When the levees broke – 2007

Spike Lee nunca foi, nem nunca pretendeu ser, subtil nos seus filmes. O punho está sempre em riste e a língua sempre afiada. Neste documentário essa atitude mantém-se.
Este Joint de Spike Lee, co-produzido para a cadeia televisiva HBO, tem como subtítulo A requiem in four acts. Os 4 actos, 4 episódios de uma hora cada, têm a função de nos mostrarem 4 diferentes etapas das consequências do furacão Katrina que desfigurou Nova Orleães. Filme essencialmente estruturado em entrevistas às mais variadas pessoas que, de uma forma ou de outra, estiveram ligadas ao acontecimento, imagens de arquivo, essencialmente televisivas, e imagens recolhidas pelo próprio no local, Lee faz um apanhado das diferentes fases das consequências do furacão naquela cidade.
O primeiro acto é dedicado às memórias pré Katrina. Composto maioritariamente por entrevistas e imagens de arquivo Spike Lee faz um retrato da cidade, e das gentes, quando lhes soou o alarme da vinda do furacão. O que torna este acto o mais emotivo dos 4 porque as entrevistas ocorreram, como é óbvio, após a catástrofe. Conseguimos ler nos rostos das pessoas, ao recordarem-se do que lhes aconteceu antes da chegada do furacão, a perda, o sofrimento, o recorrente there’s no place like home, que lhes afecta naquele momento. Muitos não se preveniram por casmurrice, outros por falta de meios, mas o que trespassa realmente em todos eles é a dor de saber que houve um antes.
O segundo acto dedica-se ao momento imediatamente a seguir à calamidade. As imagens de arquivo das inundações, os mortos abandonados, etc. É o acto mais chocante, aquele em que nos é arremessado à cara aquilo que a televisão não mostra. É certo que a maioria das imagens é de origem televisiva, mas Spike Lee não tem que se preocupar com horários prime time ou de outra ordem. As consequências do furacão foram chocantes, o que torna mais agonizante o abandono inicial a que aquelas pessoas foram deixadas, não só por parte do governo mas de n entidades, começando pelas responsáveis pelo dique que cedeu inundando quase toda a cidade.

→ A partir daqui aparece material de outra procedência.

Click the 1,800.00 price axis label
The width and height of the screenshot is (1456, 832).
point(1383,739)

O terceiro acto ocupa-se das primeiras acções consequentes por parte do governo de Bush. É neste acto, e no anterior, que Spike Lee mais escarafuncha na ferida. E fá-la sangrar. O inicial virar da cara de Bush é tão incómodo quanto o início das suas acções porque, muitos o dizem, teve que as tomar por já não ser possível virar mais o pescoço. Há famílias separadas, há motins constantes, há ruas devastadas, há mortos nas ruas, etc. Tudo por fazer.

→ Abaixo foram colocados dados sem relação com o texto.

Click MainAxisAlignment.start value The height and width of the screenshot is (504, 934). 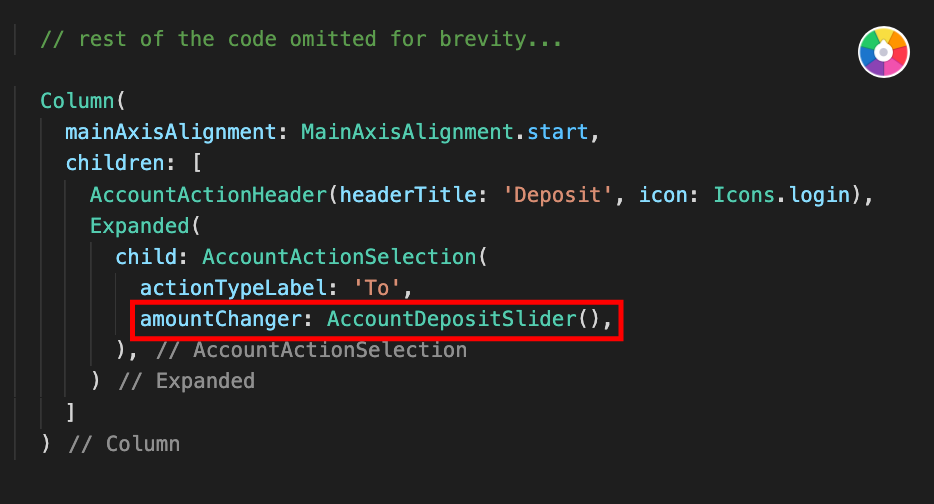(444, 132)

O quarto acto ocorre passado um ano do Katrina, época do Mardi Gras. Os avanços para a reconstrução da cidade ainda são escassos, a burocracia é muita, os seguros esquivam-se como podem, a construção de um novo dique não é consensual, etc. Viraram a cara enquanto puderam mas não evitaram a sua desfiguração. A cidade com a mais pujante vitalidade negra norte-americana já não é reconhecível por aquelas gentes. Nova Orleães morreu, que se faça então o funeral.

Todos os actos fluem sob a emotiva/fantástica banda sonora de Terence Blanchard (mas quem é que ainda não notou que ele é um dos melhores compositores de banda sonoras da actualidade?), encerrados ao som da Walking to New Orleans de Fats Domino.

Vi o filme no DocLisboa em quatro horas contínuas (ok, houve um intervalo de 15 minutos) que o tornaram mais devastador. O efeito de condensar em imagens uma tragédia real numa tela de cinema (ainda) é esmagador.